What a laugh rang through the ward then! The nurses laughed, the little ones laughed too, though they did not distinctly understand at what. Nurse Johnstone cried as well as laughed, and the princess was almost as bad, for her eyes were dewy, though a smile was on her sweet lips as she stepped forward and laid the doll in Effie's hands. Nurse Johnstone eagerly explained: "I said 'Come unto Me,' and she thought it meant me, poor little lamb, and it's a shame there should be such ignorance in a Christian land!" All this time Effie was hugging her dolly in a silent rapture. Her wish was granted, and wasn't it strange that it should have been granted just so?

She stepped forward and laid the doll in Effie's hands.—[Page 282.]

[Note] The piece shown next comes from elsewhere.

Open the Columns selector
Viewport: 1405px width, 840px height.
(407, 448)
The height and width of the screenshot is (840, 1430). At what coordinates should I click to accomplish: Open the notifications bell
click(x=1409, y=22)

Do you want to know more about little Effie? There isn't much more to tell. All the kindness and care which she received in Great Ormond Street could not make her well again. She had no constitution, the doctors said, and no strength. She lived a good many weeks, however, and they were the happiest weeks of her life, I think. Dolly Varden was always beside her, and Dolly was clasped tight in her arms when she finally fell asleep to waken up no more. Nurse Johnstone, who had learned to love the little girl dearly, wanted to lay the doll in the small coffin; but the other nurses said it would be a pity to do so. There are so few dolls and so many children in the world, you know; so in the end Dolly Varden was given to another little sick girl, who took as much pleasure in her as Effie had done.

So Effie's wish was granted, though only for a little while. It is very often so with wishes which we make in this world. But I am very sure that Effie doesn't miss the dolly or anything else in the happy world to which she has gone, and that the wishes granted there are granted fully and forever, and more freely and abundantly than we who stay behind can even guess.


THE END.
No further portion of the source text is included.